> _Exercise instructions_
Using the listing below, determine the count of lines with the word "agent" and reply only with it.

> _Source material_
-------------------------
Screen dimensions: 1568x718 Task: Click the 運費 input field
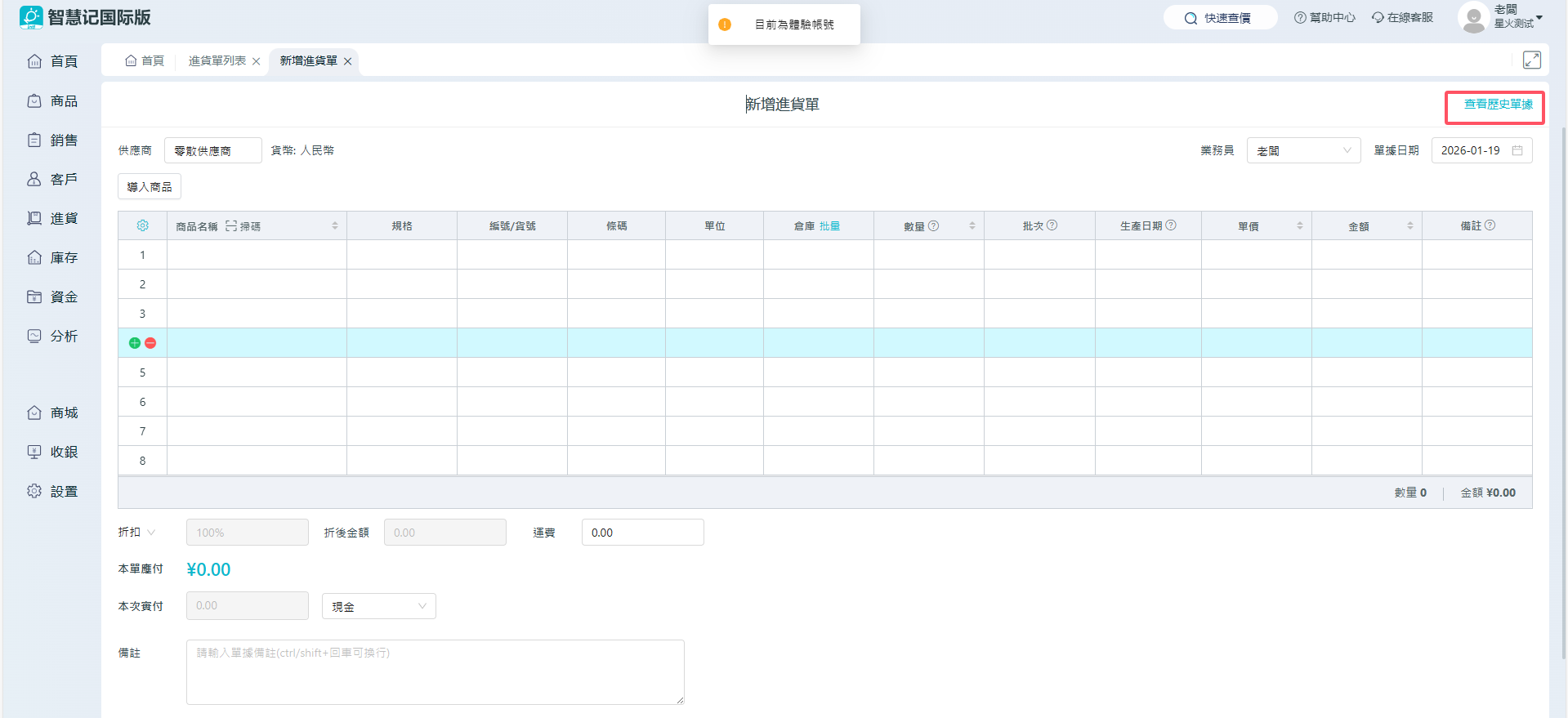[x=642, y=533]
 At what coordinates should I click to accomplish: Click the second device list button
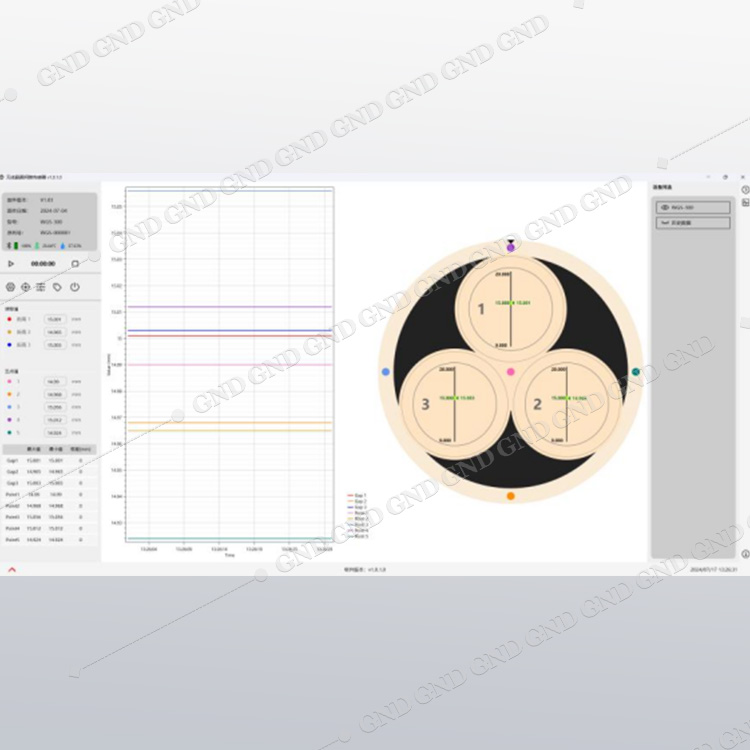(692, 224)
-------------------------
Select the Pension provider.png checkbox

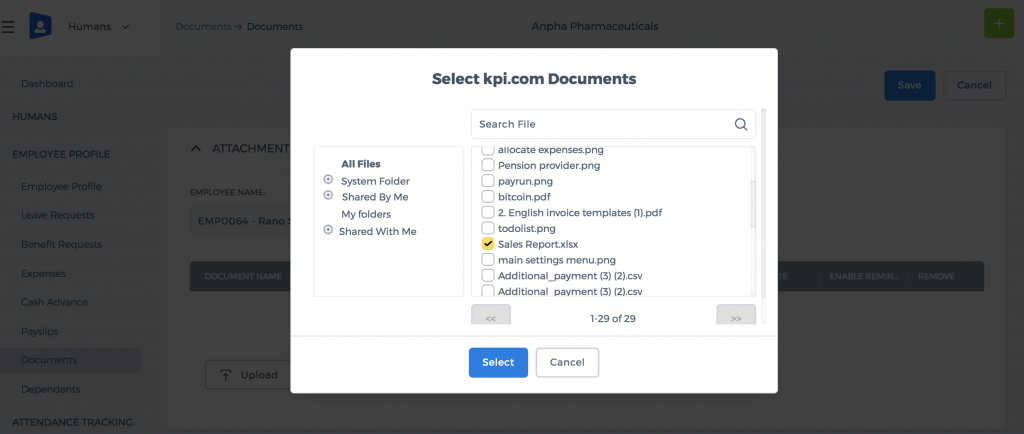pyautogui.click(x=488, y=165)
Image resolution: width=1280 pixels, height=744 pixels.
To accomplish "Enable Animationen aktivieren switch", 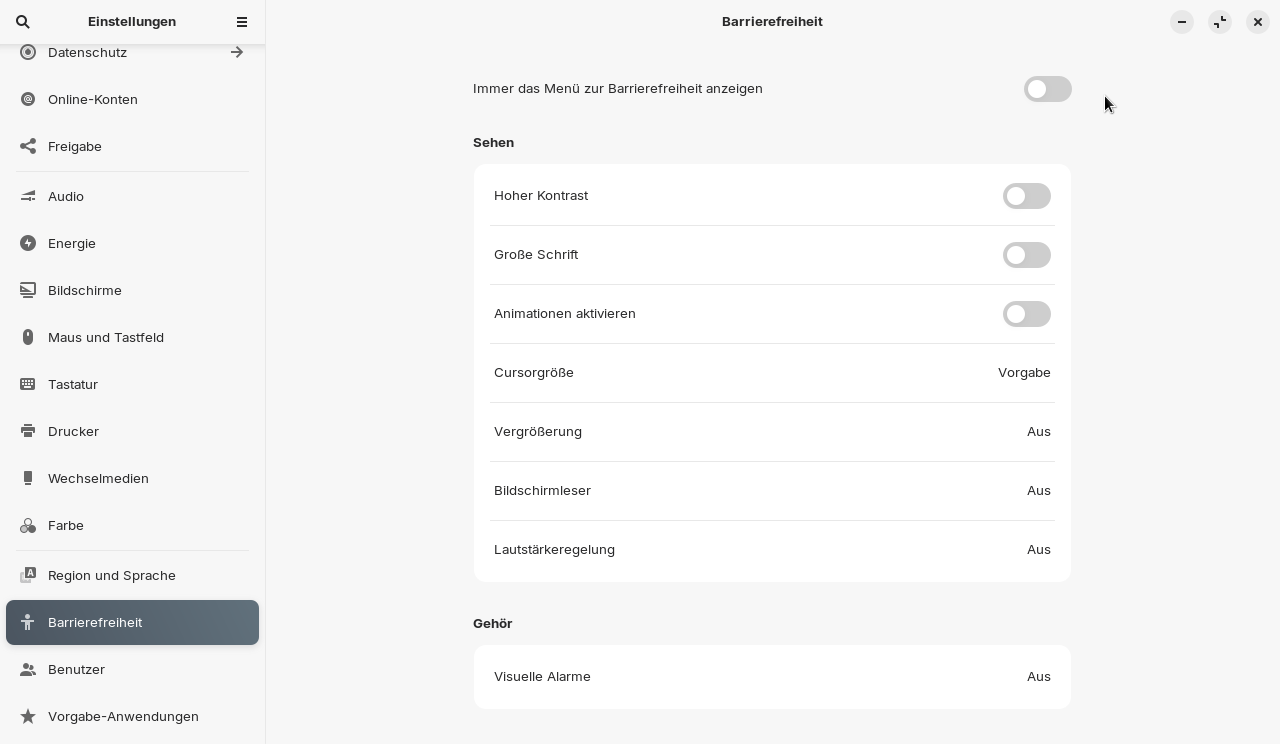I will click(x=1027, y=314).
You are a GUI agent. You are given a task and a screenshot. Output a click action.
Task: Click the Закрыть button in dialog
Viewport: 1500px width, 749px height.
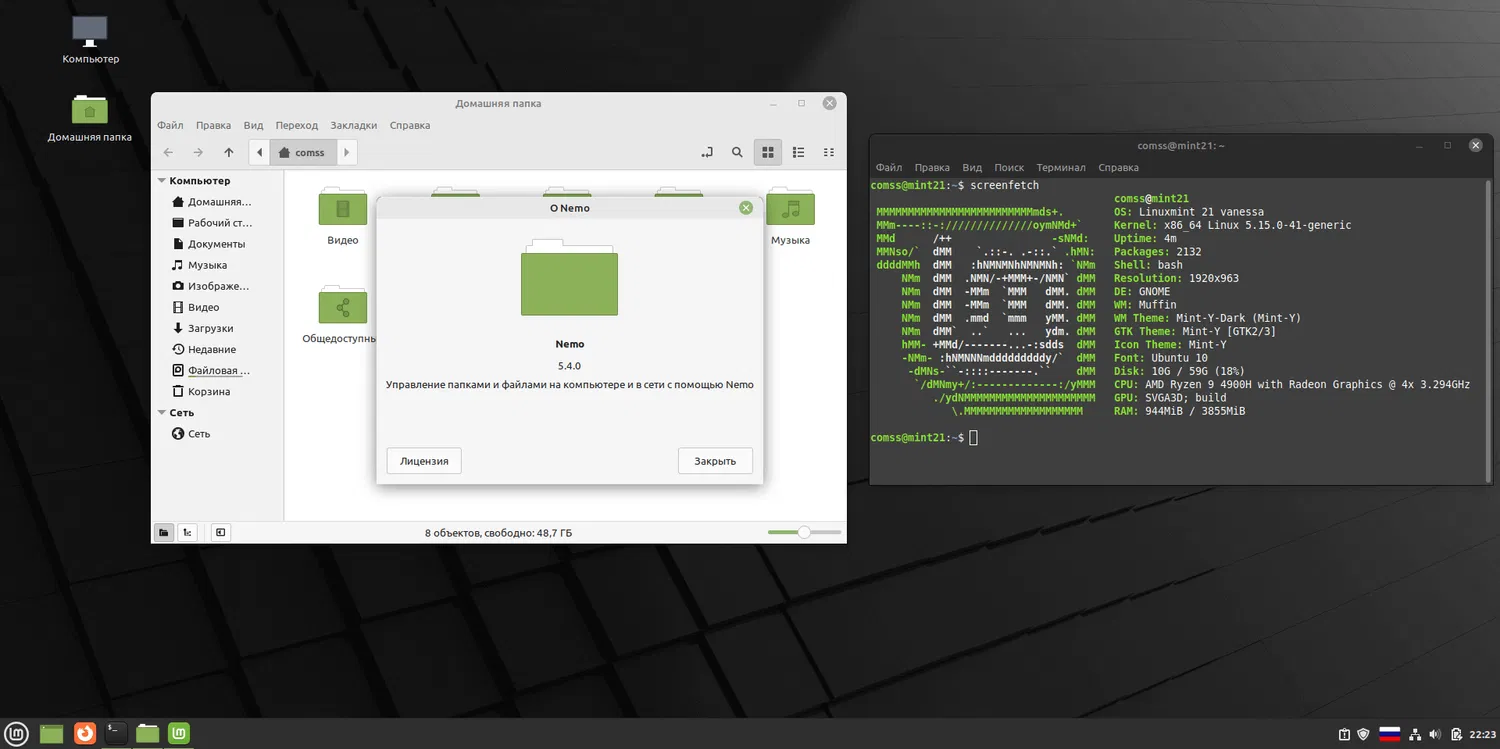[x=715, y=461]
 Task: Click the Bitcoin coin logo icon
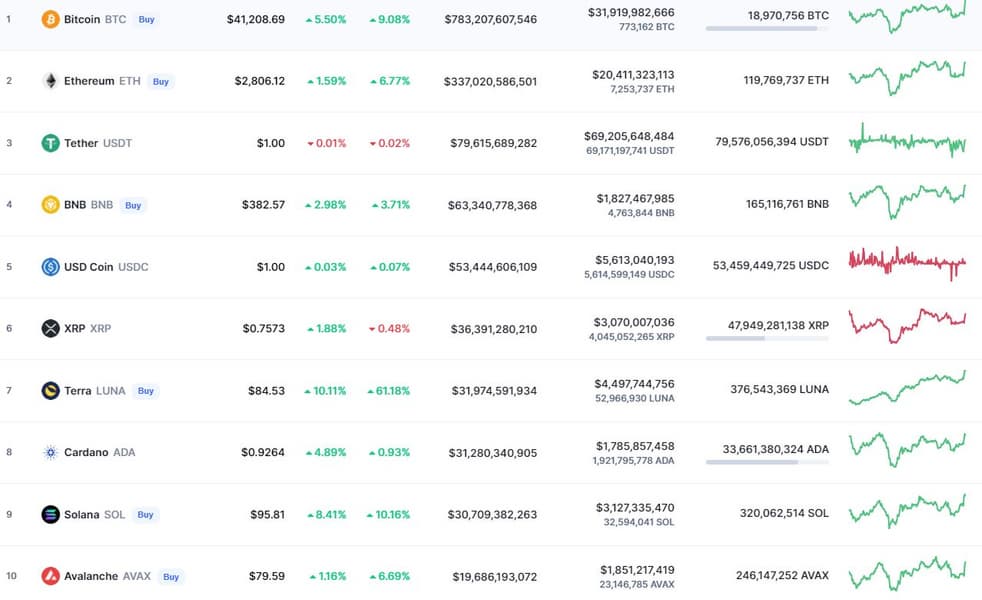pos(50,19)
-------------------------
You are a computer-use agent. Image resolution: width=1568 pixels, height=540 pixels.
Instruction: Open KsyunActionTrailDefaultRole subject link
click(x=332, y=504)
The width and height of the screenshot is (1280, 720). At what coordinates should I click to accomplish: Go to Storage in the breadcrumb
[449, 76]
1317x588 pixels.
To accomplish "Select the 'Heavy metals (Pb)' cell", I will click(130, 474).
-------------------------
> _Response to this task_
2